● **Your goal**: Please count the lines below that hold the word "computer" and give the count without any other text.

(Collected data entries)
....
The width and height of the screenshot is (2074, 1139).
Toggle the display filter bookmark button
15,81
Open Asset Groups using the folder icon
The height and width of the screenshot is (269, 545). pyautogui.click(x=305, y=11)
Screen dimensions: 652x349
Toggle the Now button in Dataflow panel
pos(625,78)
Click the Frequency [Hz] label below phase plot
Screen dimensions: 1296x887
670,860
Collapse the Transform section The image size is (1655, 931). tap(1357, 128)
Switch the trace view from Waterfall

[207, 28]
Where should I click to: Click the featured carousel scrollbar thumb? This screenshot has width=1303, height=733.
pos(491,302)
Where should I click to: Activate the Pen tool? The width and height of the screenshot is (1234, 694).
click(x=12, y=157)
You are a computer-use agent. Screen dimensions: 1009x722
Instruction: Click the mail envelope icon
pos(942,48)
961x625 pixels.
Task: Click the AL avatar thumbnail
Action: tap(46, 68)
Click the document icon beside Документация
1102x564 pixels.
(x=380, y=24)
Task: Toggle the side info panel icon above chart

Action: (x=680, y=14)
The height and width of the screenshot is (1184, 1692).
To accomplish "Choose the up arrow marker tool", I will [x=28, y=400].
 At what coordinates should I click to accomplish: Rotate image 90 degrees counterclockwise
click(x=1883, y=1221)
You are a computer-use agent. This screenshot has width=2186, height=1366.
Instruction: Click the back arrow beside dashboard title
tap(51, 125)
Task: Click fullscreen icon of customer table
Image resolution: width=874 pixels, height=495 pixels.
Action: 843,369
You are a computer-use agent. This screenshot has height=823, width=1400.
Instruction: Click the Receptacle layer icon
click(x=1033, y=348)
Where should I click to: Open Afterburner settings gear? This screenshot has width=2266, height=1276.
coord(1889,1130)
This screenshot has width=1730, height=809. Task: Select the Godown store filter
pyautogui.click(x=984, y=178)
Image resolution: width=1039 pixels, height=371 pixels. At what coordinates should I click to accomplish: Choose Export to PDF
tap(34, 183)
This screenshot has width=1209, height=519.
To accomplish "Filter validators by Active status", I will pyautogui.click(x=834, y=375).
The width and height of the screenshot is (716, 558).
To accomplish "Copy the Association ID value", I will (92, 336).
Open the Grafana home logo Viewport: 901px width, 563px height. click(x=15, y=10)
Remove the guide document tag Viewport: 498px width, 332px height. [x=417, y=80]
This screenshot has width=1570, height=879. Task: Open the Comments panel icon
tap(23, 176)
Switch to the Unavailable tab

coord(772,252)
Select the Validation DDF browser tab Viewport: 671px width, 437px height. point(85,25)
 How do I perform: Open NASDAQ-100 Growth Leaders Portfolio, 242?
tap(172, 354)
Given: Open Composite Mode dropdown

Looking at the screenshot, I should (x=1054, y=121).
....
● **Finished exercise**: 3